- EXERCISE AIM
Copy each of the items below word for word, keeping every line as it appears.

- RECORDED DATA
===============

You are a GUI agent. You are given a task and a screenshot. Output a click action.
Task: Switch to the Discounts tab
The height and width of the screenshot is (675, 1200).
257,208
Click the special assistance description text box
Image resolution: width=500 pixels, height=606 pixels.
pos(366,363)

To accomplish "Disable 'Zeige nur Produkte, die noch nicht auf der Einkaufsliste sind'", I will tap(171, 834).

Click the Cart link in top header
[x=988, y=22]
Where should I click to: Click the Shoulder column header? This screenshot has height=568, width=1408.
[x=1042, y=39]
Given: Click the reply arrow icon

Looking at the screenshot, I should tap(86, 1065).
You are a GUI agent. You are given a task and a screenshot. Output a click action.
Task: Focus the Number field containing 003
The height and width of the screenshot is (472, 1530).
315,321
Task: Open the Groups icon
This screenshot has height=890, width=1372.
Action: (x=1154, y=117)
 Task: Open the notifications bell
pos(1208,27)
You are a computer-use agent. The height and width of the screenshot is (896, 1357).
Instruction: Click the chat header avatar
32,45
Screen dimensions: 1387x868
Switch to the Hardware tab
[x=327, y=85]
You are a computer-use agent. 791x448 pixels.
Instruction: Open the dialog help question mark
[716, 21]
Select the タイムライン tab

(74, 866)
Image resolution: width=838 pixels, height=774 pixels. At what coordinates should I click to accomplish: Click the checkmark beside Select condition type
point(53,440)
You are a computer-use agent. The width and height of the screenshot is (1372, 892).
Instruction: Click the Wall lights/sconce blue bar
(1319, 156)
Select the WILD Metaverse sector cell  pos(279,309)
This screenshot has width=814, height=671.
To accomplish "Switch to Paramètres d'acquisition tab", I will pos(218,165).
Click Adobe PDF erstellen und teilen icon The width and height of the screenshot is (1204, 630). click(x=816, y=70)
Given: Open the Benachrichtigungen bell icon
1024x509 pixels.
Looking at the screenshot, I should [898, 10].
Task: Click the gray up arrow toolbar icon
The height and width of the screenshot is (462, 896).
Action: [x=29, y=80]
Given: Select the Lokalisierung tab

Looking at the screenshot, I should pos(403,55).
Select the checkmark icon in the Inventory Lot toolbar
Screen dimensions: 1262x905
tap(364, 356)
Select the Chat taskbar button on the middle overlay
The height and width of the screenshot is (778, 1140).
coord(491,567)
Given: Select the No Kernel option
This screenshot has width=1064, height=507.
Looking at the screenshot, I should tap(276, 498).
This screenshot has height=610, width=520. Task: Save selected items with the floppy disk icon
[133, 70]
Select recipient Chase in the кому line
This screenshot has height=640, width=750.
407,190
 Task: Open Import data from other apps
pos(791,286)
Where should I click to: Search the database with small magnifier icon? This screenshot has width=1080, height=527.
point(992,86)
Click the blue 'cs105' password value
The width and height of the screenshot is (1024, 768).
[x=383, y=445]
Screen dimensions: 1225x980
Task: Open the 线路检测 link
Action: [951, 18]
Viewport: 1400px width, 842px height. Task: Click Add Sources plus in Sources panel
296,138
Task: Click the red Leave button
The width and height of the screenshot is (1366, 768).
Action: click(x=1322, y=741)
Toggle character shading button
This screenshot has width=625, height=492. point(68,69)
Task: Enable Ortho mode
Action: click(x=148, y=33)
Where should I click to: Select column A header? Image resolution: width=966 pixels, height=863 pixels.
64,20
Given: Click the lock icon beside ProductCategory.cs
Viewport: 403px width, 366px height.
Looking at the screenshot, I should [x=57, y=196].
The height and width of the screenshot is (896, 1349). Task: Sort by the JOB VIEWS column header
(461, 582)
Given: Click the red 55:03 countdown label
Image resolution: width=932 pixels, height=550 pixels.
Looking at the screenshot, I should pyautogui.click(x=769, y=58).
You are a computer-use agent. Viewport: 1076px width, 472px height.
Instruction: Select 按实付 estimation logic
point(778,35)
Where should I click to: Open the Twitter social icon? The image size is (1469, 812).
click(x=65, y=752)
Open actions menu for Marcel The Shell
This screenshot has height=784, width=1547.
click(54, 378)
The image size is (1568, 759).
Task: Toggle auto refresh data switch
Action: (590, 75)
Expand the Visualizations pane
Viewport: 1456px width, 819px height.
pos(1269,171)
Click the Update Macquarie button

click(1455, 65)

===============

- REPLY
You are a GUI agent. You are given a task and a screenshot. Output a click action.
Task: Switch to the Discounts tab
The height and width of the screenshot is (675, 1200).
257,208
Click the special assistance description text box
Image resolution: width=500 pixels, height=606 pixels.
pos(366,363)

To accomplish "Disable 'Zeige nur Produkte, die noch nicht auf der Einkaufsliste sind'", I will tap(171, 834).

Click the Cart link in top header
[x=988, y=22]
Where should I click to: Click the Shoulder column header? This screenshot has height=568, width=1408.
[x=1042, y=39]
Given: Click the reply arrow icon

Looking at the screenshot, I should tap(86, 1065).
You are a GUI agent. You are given a task and a screenshot. Output a click action.
Task: Focus the Number field containing 003
The height and width of the screenshot is (472, 1530).
315,321
Task: Open the Groups icon
This screenshot has height=890, width=1372.
Action: (x=1154, y=117)
 Task: Open the notifications bell
pos(1208,27)
You are a computer-use agent. The height and width of the screenshot is (896, 1357).
Instruction: Click the chat header avatar
32,45
Screen dimensions: 1387x868
Switch to the Hardware tab
[x=327, y=85]
You are a computer-use agent. 791x448 pixels.
Instruction: Open the dialog help question mark
[716, 21]
Select the タイムライン tab

(74, 866)
Image resolution: width=838 pixels, height=774 pixels. At what coordinates should I click to accomplish: Click the checkmark beside Select condition type
point(53,440)
You are a computer-use agent. The width and height of the screenshot is (1372, 892).
Instruction: Click the Wall lights/sconce blue bar
(1319, 156)
Select the WILD Metaverse sector cell  pos(279,309)
This screenshot has width=814, height=671.
To accomplish "Switch to Paramètres d'acquisition tab", I will pos(218,165).
Click Adobe PDF erstellen und teilen icon The width and height of the screenshot is (1204, 630). click(x=816, y=70)
Given: Open the Benachrichtigungen bell icon
1024x509 pixels.
Looking at the screenshot, I should [898, 10].
Task: Click the gray up arrow toolbar icon
The height and width of the screenshot is (462, 896).
Action: [x=29, y=80]
Given: Select the Lokalisierung tab

Looking at the screenshot, I should pos(403,55).
Select the checkmark icon in the Inventory Lot toolbar
Screen dimensions: 1262x905
tap(364, 356)
Select the Chat taskbar button on the middle overlay
The height and width of the screenshot is (778, 1140).
coord(491,567)
Given: Select the No Kernel option
This screenshot has width=1064, height=507.
Looking at the screenshot, I should tap(276, 498).
This screenshot has height=610, width=520. Task: Save selected items with the floppy disk icon
[133, 70]
Select recipient Chase in the кому line
This screenshot has height=640, width=750.
407,190
 Task: Open Import data from other apps
pos(791,286)
Where should I click to: Search the database with small magnifier icon? This screenshot has width=1080, height=527.
point(992,86)
Click the blue 'cs105' password value
The width and height of the screenshot is (1024, 768).
[x=383, y=445]
Screen dimensions: 1225x980
Task: Open the 线路检测 link
Action: [951, 18]
Viewport: 1400px width, 842px height. Task: Click Add Sources plus in Sources panel
296,138
Task: Click the red Leave button
The width and height of the screenshot is (1366, 768).
Action: click(x=1322, y=741)
Toggle character shading button
This screenshot has width=625, height=492. point(68,69)
Task: Enable Ortho mode
Action: click(x=148, y=33)
Where should I click to: Select column A header? Image resolution: width=966 pixels, height=863 pixels.
64,20
Given: Click the lock icon beside ProductCategory.cs
Viewport: 403px width, 366px height.
Looking at the screenshot, I should [x=57, y=196].
The height and width of the screenshot is (896, 1349). Task: Sort by the JOB VIEWS column header
(461, 582)
Given: Click the red 55:03 countdown label
Image resolution: width=932 pixels, height=550 pixels.
Looking at the screenshot, I should pyautogui.click(x=769, y=58).
You are a computer-use agent. Viewport: 1076px width, 472px height.
Instruction: Select 按实付 estimation logic
point(778,35)
Where should I click to: Open the Twitter social icon? The image size is (1469, 812).
click(x=65, y=752)
Open actions menu for Marcel The Shell
This screenshot has height=784, width=1547.
click(54, 378)
The image size is (1568, 759).
Task: Toggle auto refresh data switch
Action: (590, 75)
Expand the Visualizations pane
Viewport: 1456px width, 819px height.
pos(1269,171)
Click the Update Macquarie button

click(1455, 65)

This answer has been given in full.